Closed JackTemaki closed 2 years ago
The gradient norms you mean?
When you make sure to start from the same model (e.g. via task="initialize_model"
), you could verify whether it is really exactly the same or not (at least in the first batch).
The gradient norms you mean?
If the norm is different the gradient is different. I just displayed the norm here, of course I looked at all values.
When you make sure to start from the same model (e.g. via
task="initialize_model"
), you could verify whether it is really exactly the same or not (at least in the first batch).
Ah sorry, I did not mention this. Yes this is the case, I start from the same initialized model. But the reason was rather to exclude the possibility that the initialization changed between TF1.15 and TF2.3 for any reason.
But is the gradient still the same (within some threshold) for the first mini batch? I.e. the difference accumulates slowly over time?

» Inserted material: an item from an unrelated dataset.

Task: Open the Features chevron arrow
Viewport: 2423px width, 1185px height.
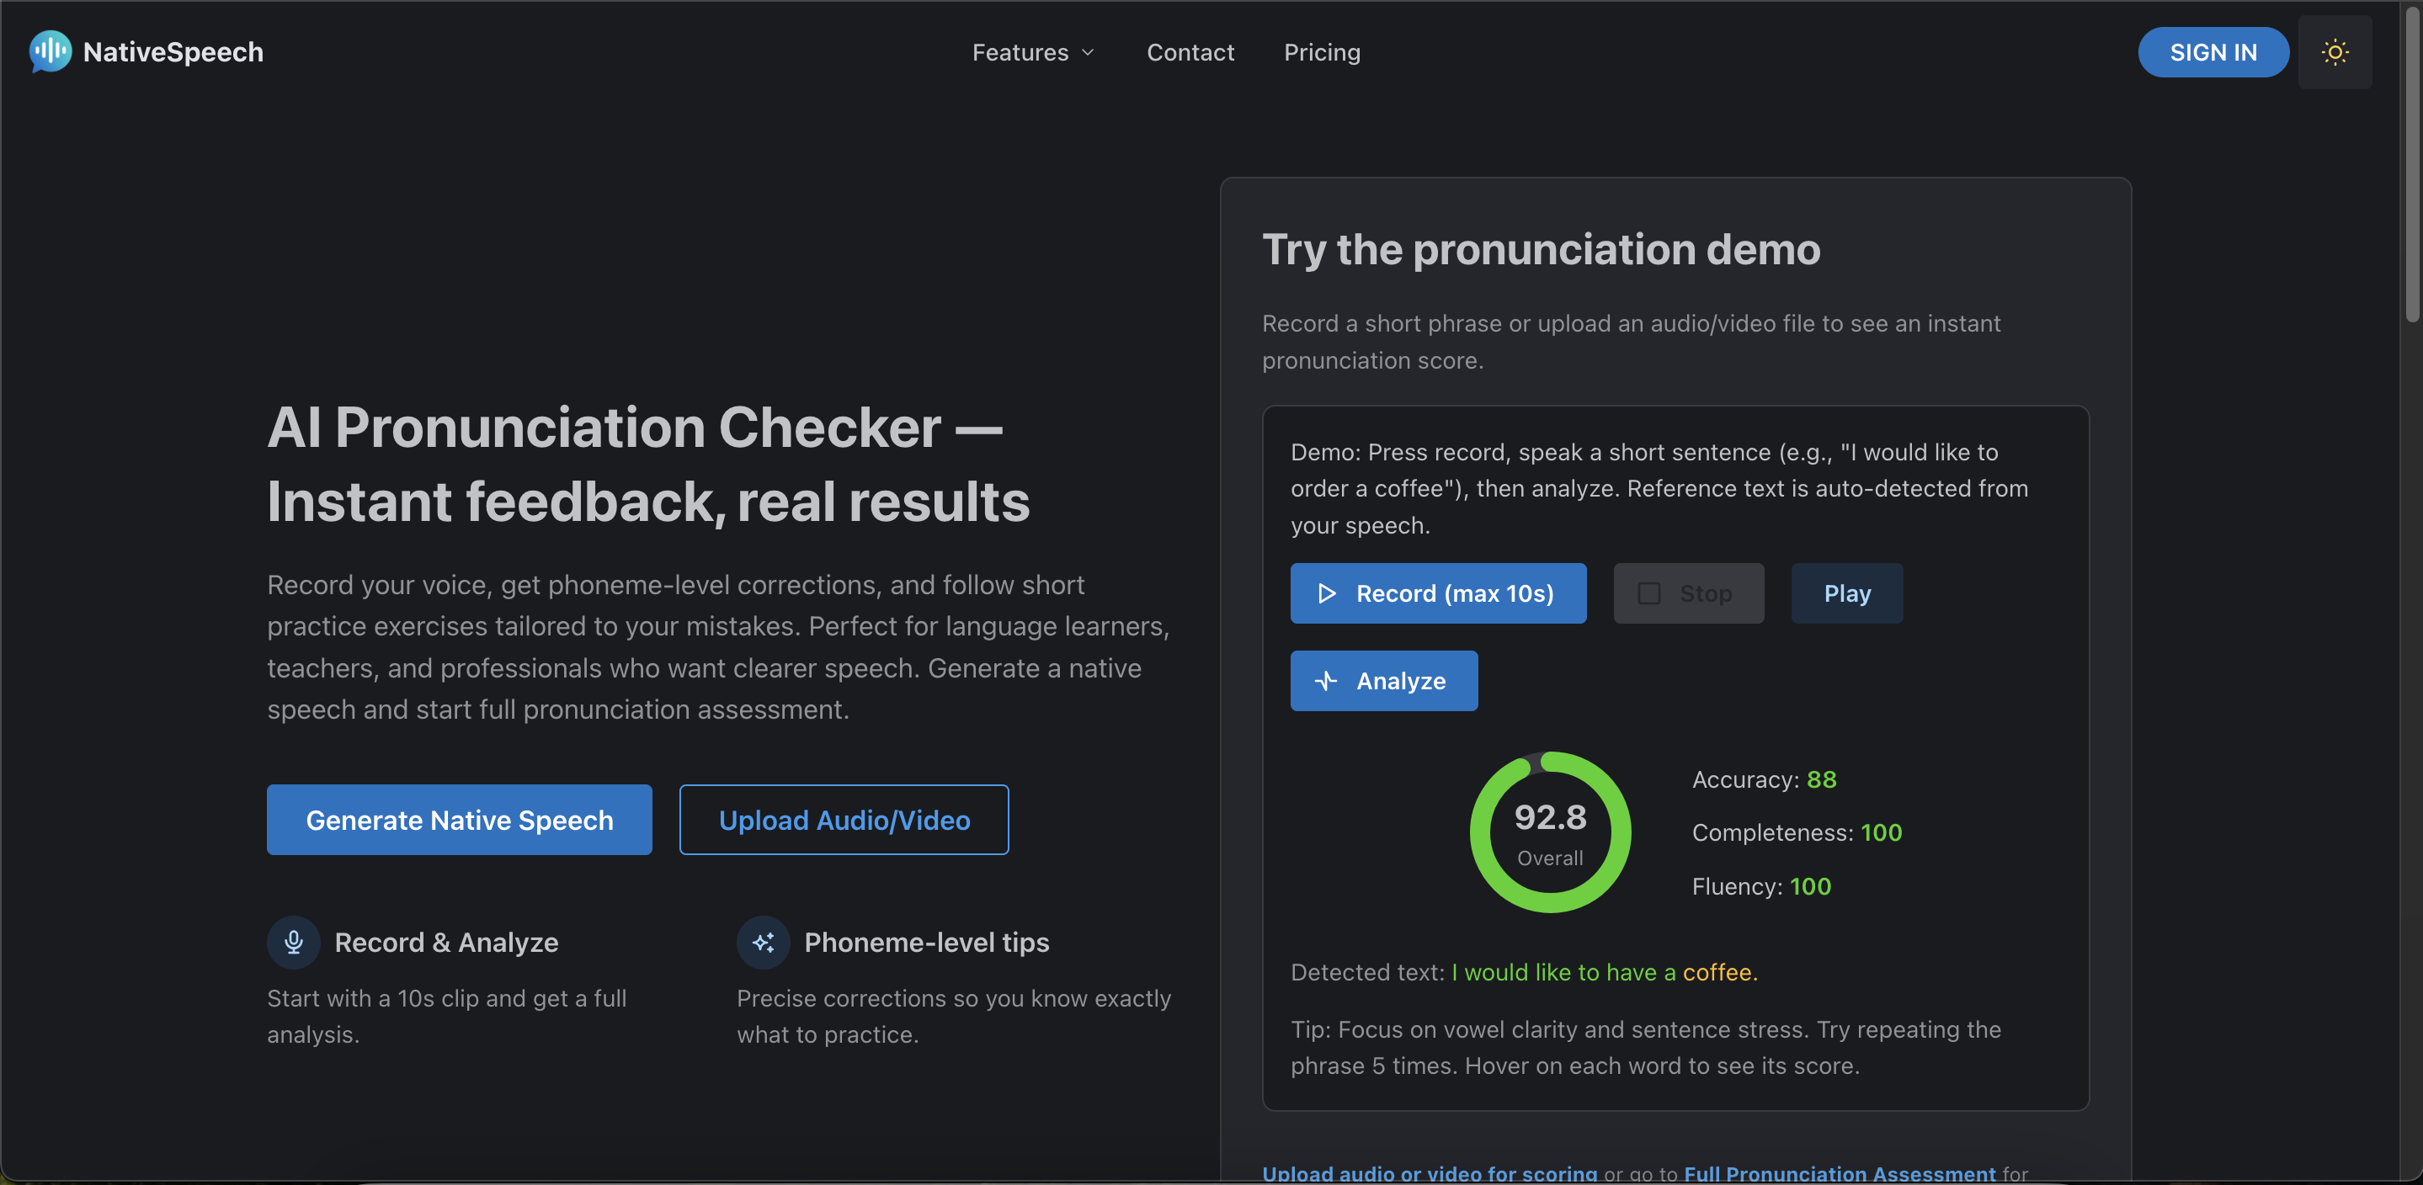Action: point(1088,54)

Or is there some specific later step where it is clearly different, and from there on it becomes different? Or is it already different in the first mini batch? And where exactly is it different? Already the error signal from the loss? Or at what layer does it become different in backprop?

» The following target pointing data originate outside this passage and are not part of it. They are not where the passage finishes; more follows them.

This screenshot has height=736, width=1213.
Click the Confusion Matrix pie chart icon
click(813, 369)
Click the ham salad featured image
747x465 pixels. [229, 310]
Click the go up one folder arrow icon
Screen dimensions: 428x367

But is the gradient still the same (within some threshold) for the first mini batch? I.e. the difference accumulates slowly over time? Or is there some specific later step where it is clearly different, and from there on it becomes different? Or is it already different in the first mini batch? And where exactly is it different? Already the error signal from the loss? Or at what layer does it become different in backprop?
The training logs show that the error signal is identical (first minibatch shows the same loss, so before the first gradient it is identical), and for the second minibatch there is already a noticeable difference.

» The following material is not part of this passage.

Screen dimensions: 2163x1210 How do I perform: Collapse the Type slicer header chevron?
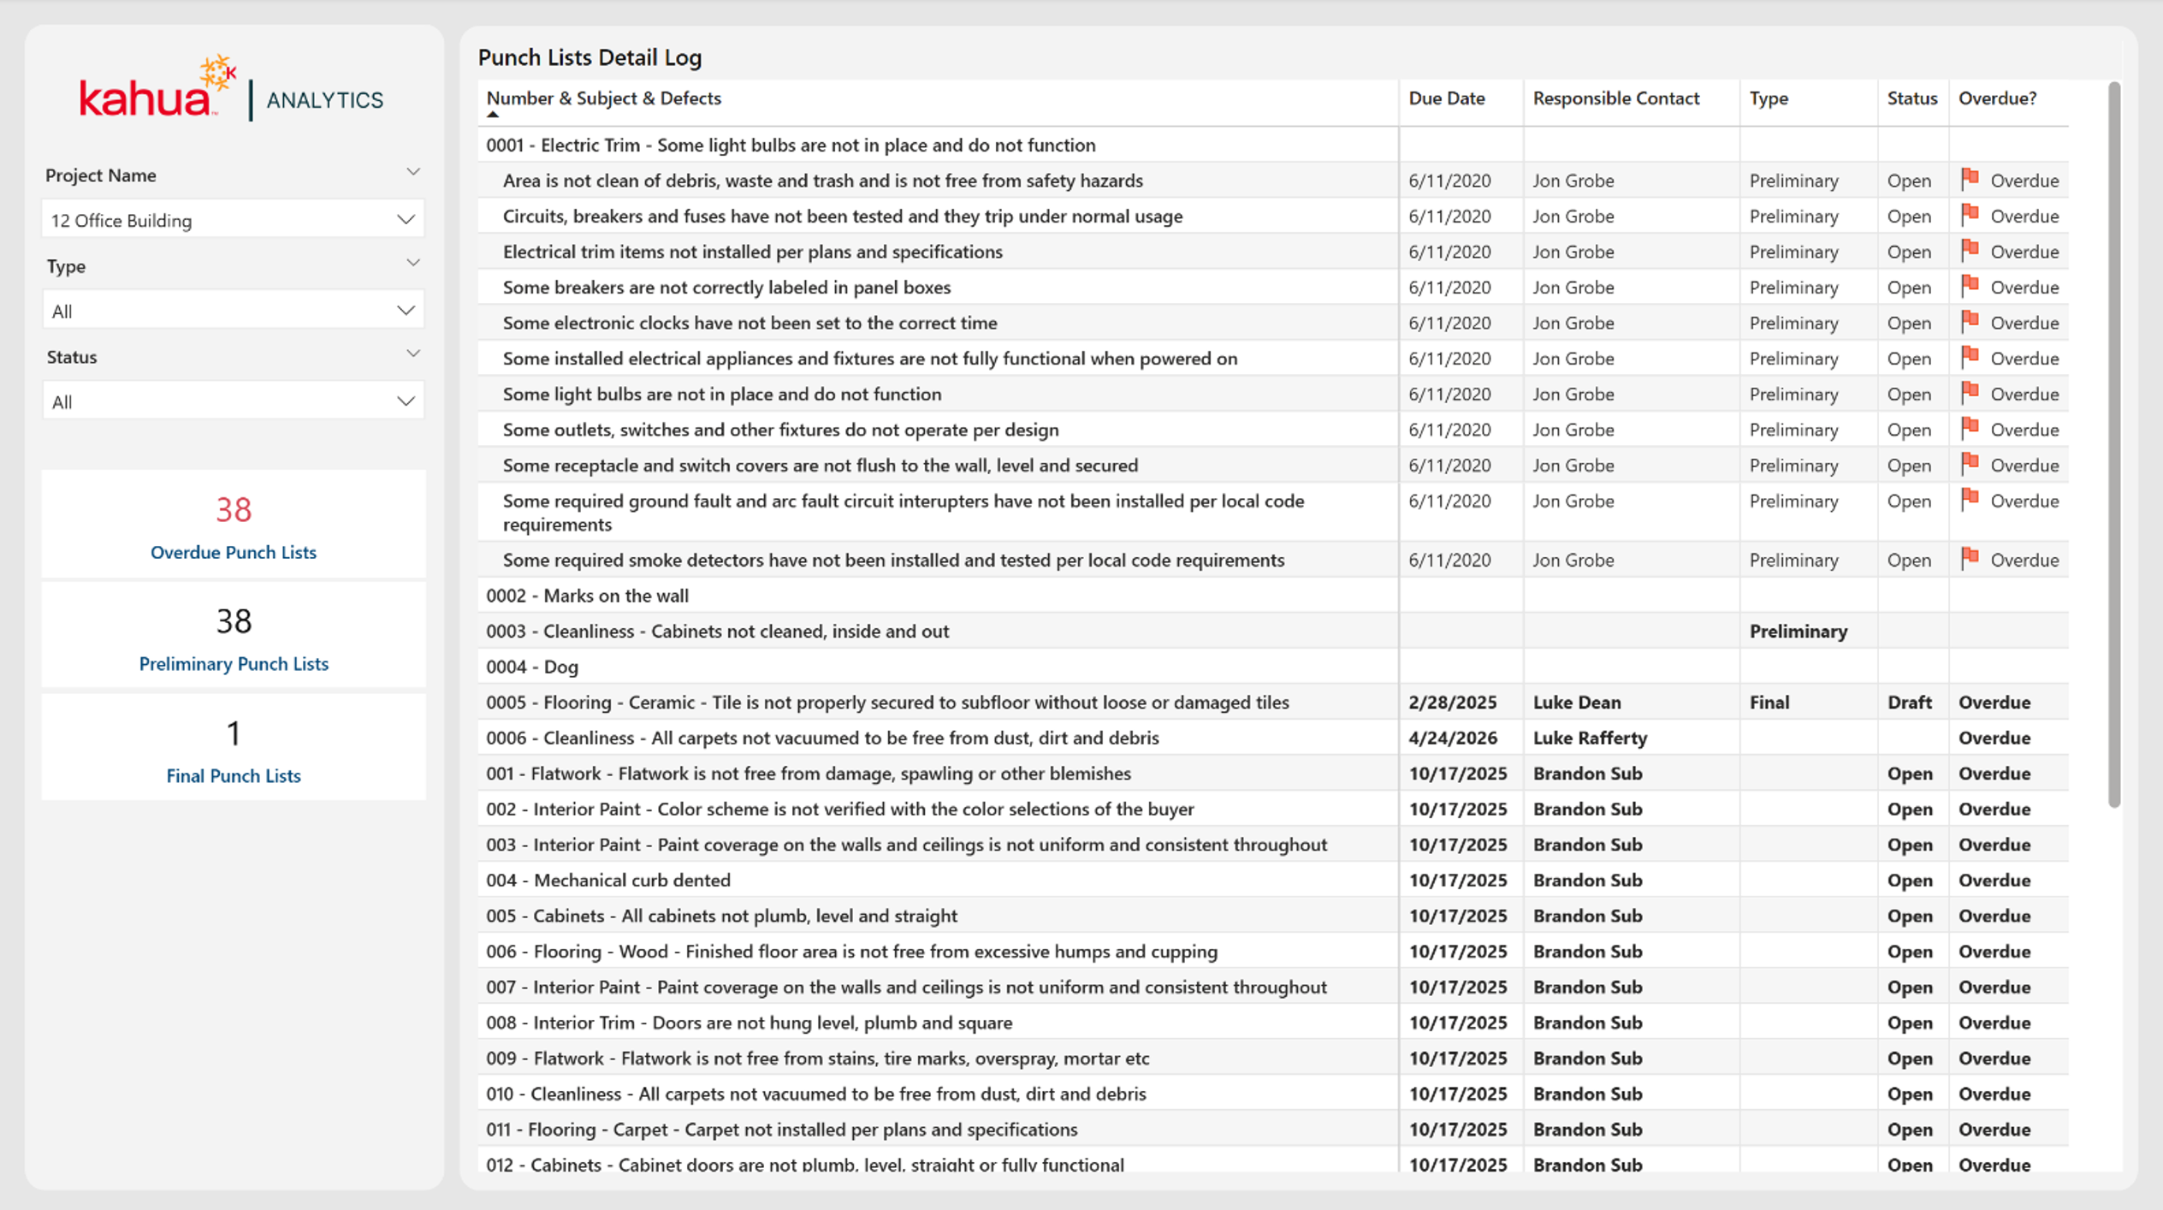(x=413, y=263)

I will try to come up with a toy task (artificial data, small network) that reproduces this.
For the last question I would need to have produce shorter logs, you can not see the raw values properly in the Tensorboard as it is now, so I can not see if for the first step the gradient is only different in e.g. the last LSTM layer but not for the linear transformation before the Softmax.
The same loss does not mean that the gradients are identical. Did you directly check the gradients (not just the norm)?
I would not just look at TensorBoard. I would write a small script which dumps the gradients to some file, maybe after each mini batch, maybe also other information, and then investigate that by hand.
The same loss does not mean that the gradients are identical. Did you directly check the gradients (not just the norm)?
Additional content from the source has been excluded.